**What to do**
Count how many lines in the data below contain the string "width", treating uppercase and lowercase as different, and reply with the number alone.

**Supplied data**
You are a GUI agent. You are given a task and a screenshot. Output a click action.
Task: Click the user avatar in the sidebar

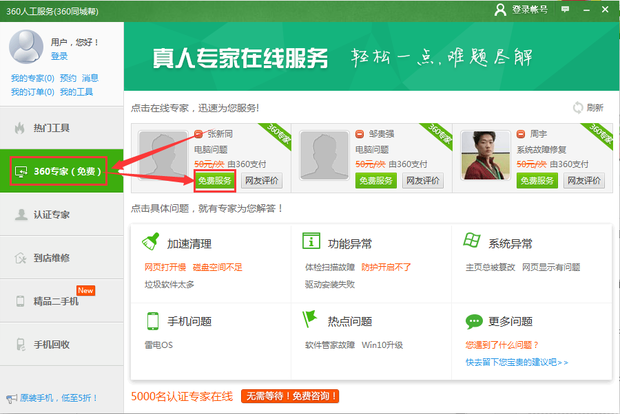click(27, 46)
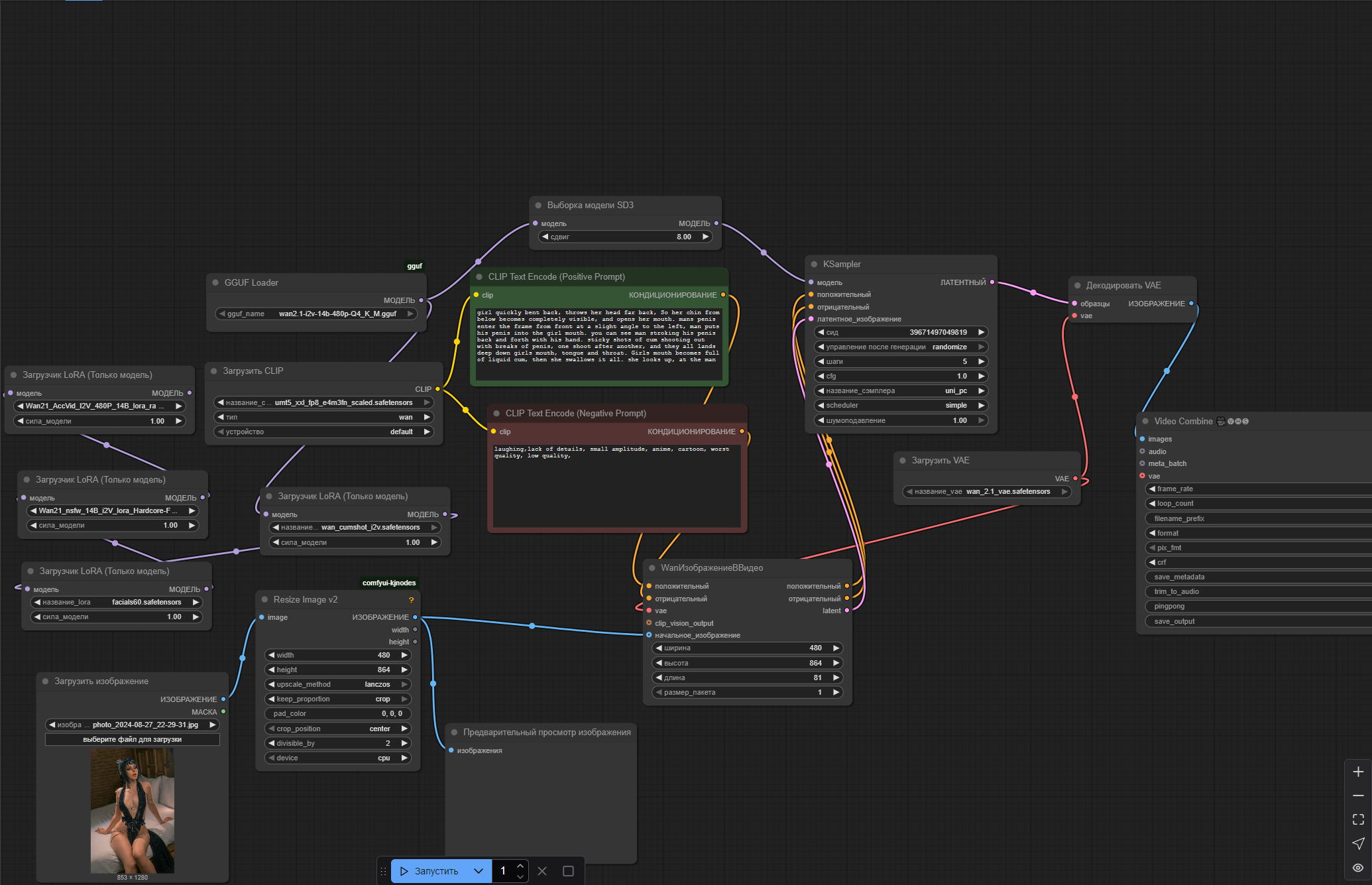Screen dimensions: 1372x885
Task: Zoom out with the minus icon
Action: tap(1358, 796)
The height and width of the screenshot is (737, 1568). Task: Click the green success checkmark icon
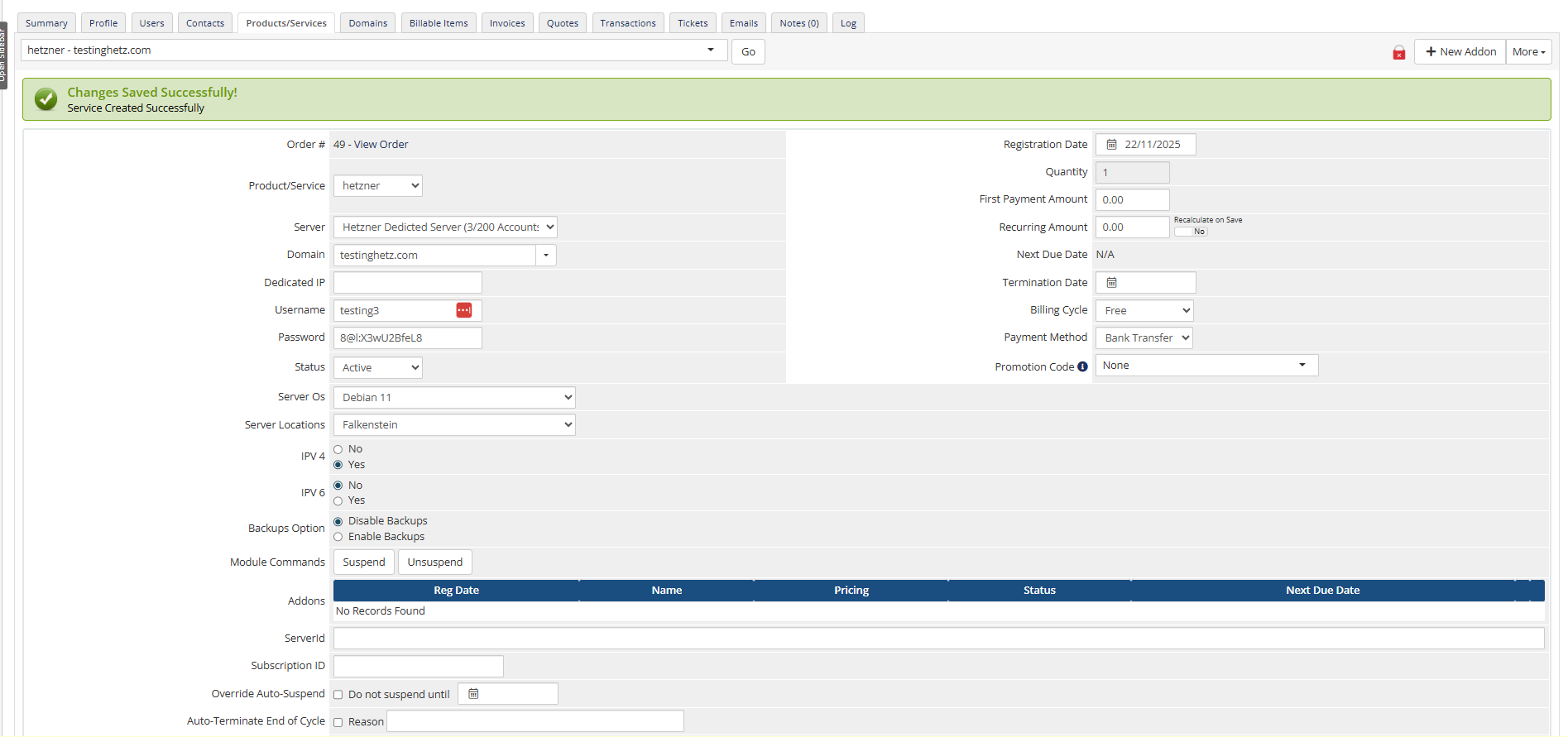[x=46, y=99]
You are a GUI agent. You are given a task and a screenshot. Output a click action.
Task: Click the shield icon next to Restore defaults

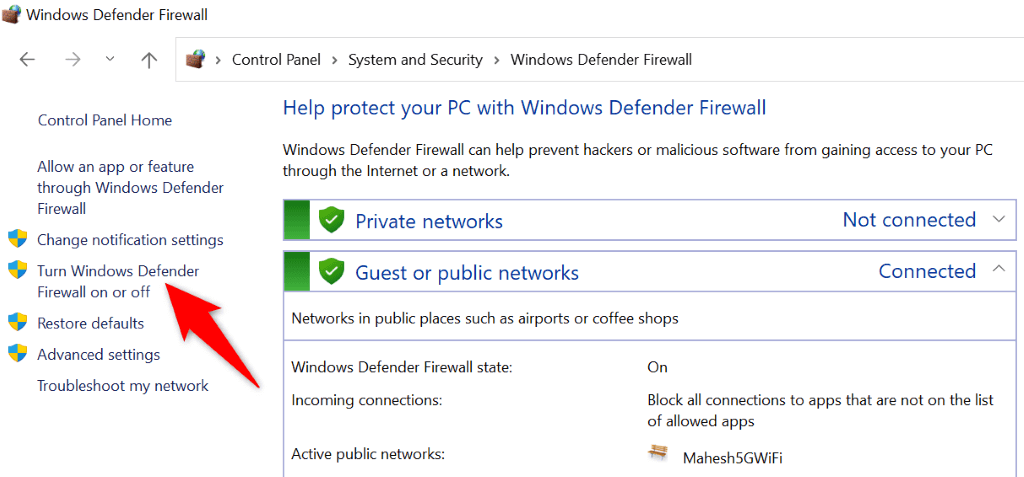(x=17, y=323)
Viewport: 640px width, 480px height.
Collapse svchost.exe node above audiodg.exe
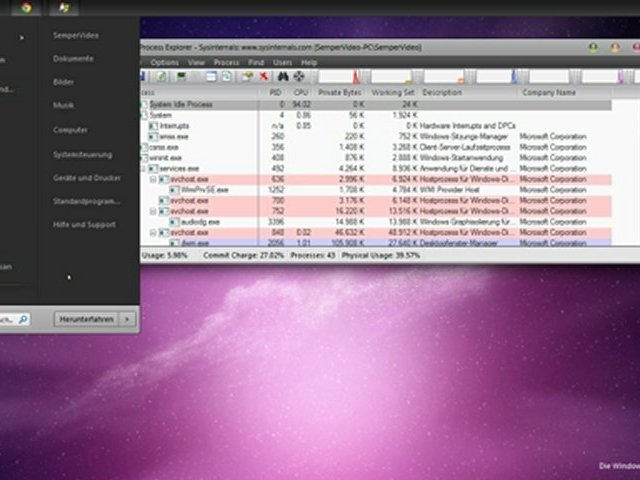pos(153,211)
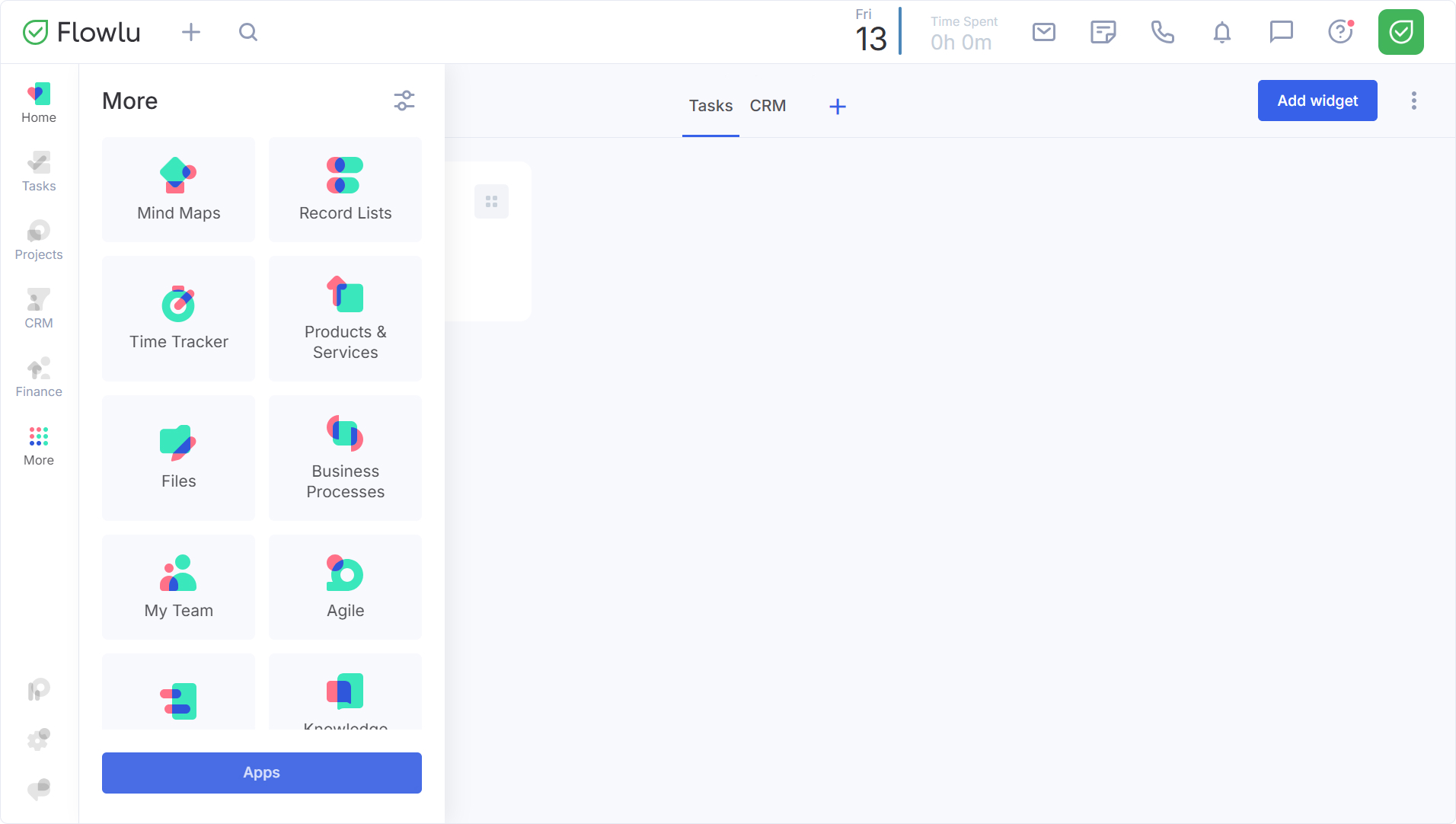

**Reply to the task**
2